Uropathogenic Escherichia coli (UPEC) is the primary cause of urinary tract infections (UTIs) in adult women, which are increasingly refractory to antimicrobial treatment. UPEC colonizes the vagina prior to causing a UTI. Our hypothesis was that the vaginal flora would be enriched in UPEC and therefore have a greater prevalence of non-susceptibility relative to the rectal flora. We used disk diffusion to determine the antimicrobial susceptibilities of 100 cervico-vaginal E. coli (CVEC) and 100 rectal E. coli (REC) isolates from 200 different patients. Phylogeny, plasmid replicons, and antimicrobial resistance genes were detected by polymerase chain reaction (PCR). There were no significant differences between CVEC and REC, and the overall levels of non-susceptibility were 39.5% for ampicillin (AM), 11.5% for ampicillin-sulbactam (SAM), 11.5% for trimethoprim-sulfamethoxazole (SXT), 5% for ciprofloxacin (CIP), 2.5% for nitrofurantoin (F/M), 0.5% for ceftazidime (CAZ), 0.5% for cefotaxime (CTX), and 0% for fosfomycin (FOS). SXT non-susceptibility was associated with phylogenetic groups A and D compared with B2. AM and SXT non-susceptibility was associated with plasmid carriage. The vaginal flora is not enriched in antimicrobial non-susceptibility relative to the rectal flora. However, antimicrobial non-susceptibility was associated with phylogeny and plasmid carriage.

摘要

尿路致病性大肠杆菌(UPEC)是成年女性尿路感染(UTI)的主要病原体,且对抗菌药物治疗的耐药性日益增加。UPEC 在引起 UTI 之前定植于阴道。我们的假设是阴道菌群中富含 UPEC,因此相对于直肠菌群,其非敏感性的发生率更高。我们使用圆盘扩散法来确定 200 名不同患者的 100 例宫颈阴道大肠杆菌(CVEC)和 100 例直肠大肠杆菌(REC)分离株的抗菌药物敏感性。
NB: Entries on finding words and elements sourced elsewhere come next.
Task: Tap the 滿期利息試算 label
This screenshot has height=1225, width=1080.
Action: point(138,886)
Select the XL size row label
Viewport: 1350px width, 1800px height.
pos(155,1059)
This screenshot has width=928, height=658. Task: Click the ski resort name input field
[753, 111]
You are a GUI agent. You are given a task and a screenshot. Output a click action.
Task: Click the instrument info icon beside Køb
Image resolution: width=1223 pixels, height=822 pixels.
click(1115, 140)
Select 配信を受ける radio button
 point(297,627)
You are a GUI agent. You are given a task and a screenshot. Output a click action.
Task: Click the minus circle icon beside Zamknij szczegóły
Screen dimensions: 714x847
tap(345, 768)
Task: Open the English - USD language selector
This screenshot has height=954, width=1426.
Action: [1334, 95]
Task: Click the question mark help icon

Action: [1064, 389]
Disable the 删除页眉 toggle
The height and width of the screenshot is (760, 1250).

通过聚合酶链反应(PCR)检测了系统发育、质粒复制子和抗菌药物耐药基因。CVEC 和 REC 之间没有显著差异,总体非敏感性水平分别为氨苄西林(AM)39.5%、氨苄西林-舒巴坦(SAM)11.5%、复方磺胺甲噁唑(SXT)11.5%、环丙沙星(CIP)5%、呋喃妥因(F/M)2.5%、头孢他啶(CAZ)0.5%、头孢噻肟(CTX)0.5%和磷霉素(FOS)0%。与 B2 相比,SXT 不敏感与 A 和 D 群相关。AM 和 SXT 不敏感与质粒携带有关。阴道菌群相对于直肠菌群并没有富集抗菌药物非敏感性。然而,抗菌药物非敏感性与系统发育和质粒携带有关。